> Goal of the exercise: Extract the passage on unadjusted versus adjusted models from "4.1 General comparison" to "unit in \(X\)", word for word.

> Source passage:
..............................
4 Unadjusted versus Adjusted Models

4.1 General comparison

  • Adjusting for covariates changes the scientific question

    • Unadjusted models: Slope compares parameters across groups differing by 1 unit in the modeled predictor

      • Groups may also differ with respect to other variables
    • Adjusted models: Slope compares parameters across groups differing by 1 unit in the modeled predictor but similar with respect to other model covariates

  • Interpretation of Slopes

    • Unadjusted model: \(g(\theta | X_i) = \beta_0 + \beta_1 \times X_i\)

      • \(\beta_1\): Compares \(\theta\) for groups differing by 1 unit in \(X\)

        • (The distribution of \(W\) might differ across groups being compared)
    • Adjusted model: \(g(\theta | X_i, W_i) = \gamma_0 + \gamma_1 \times X_i + \gamma_2 \times W_i\)
..............................
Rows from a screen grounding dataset
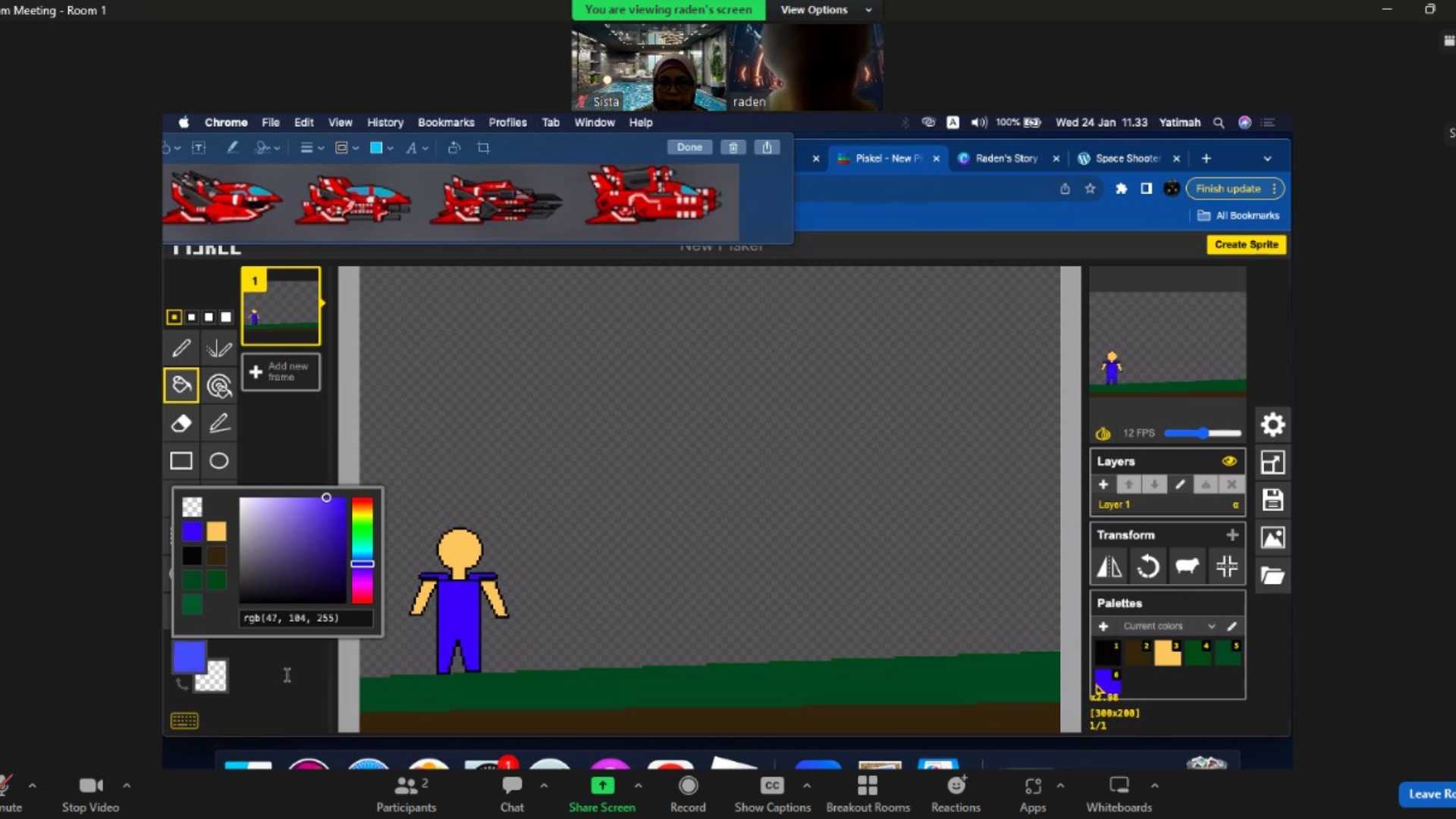Toggle onion skin icon near FPS
The image size is (1456, 819).
(1103, 434)
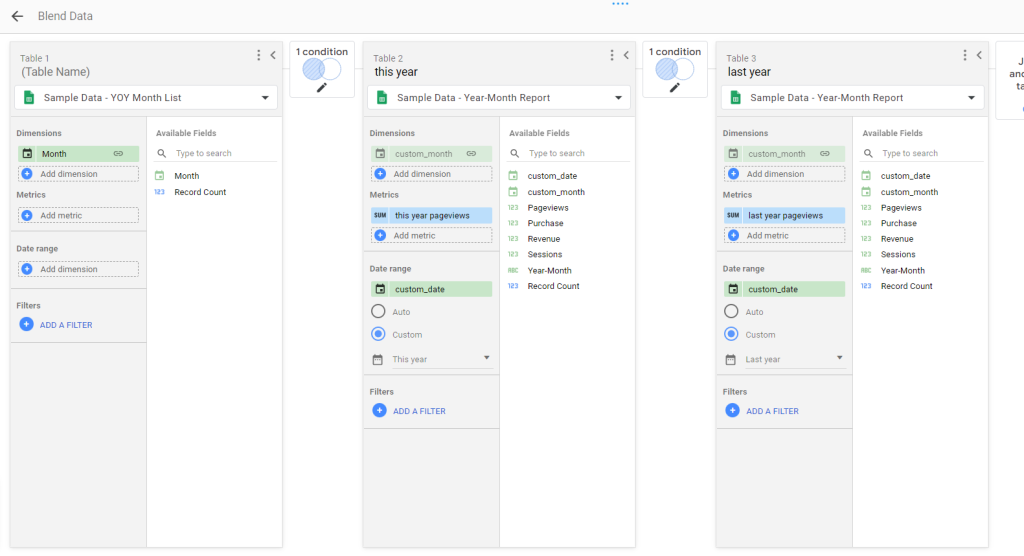Open Table 1 three-dot options menu
This screenshot has width=1024, height=556.
[259, 56]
..............................
> Written answer:
4.1 General comparison

  • Adjusting for covariates changes the scientific question

    • Unadjusted models: Slope compares parameters across groups differing by 1 unit in the modeled predictor

      • Groups may also differ with respect to other variables
    • Adjusted models: Slope compares parameters across groups differing by 1 unit in the modeled predictor but similar with respect to other model covariates

  • Interpretation of Slopes

    • Unadjusted model: \(g(\theta | X_i) = \beta_0 + \beta_1 \times X_i\)

      • \(\beta_1\): Compares \(\theta\) for groups differing by 1 unit in \(X\)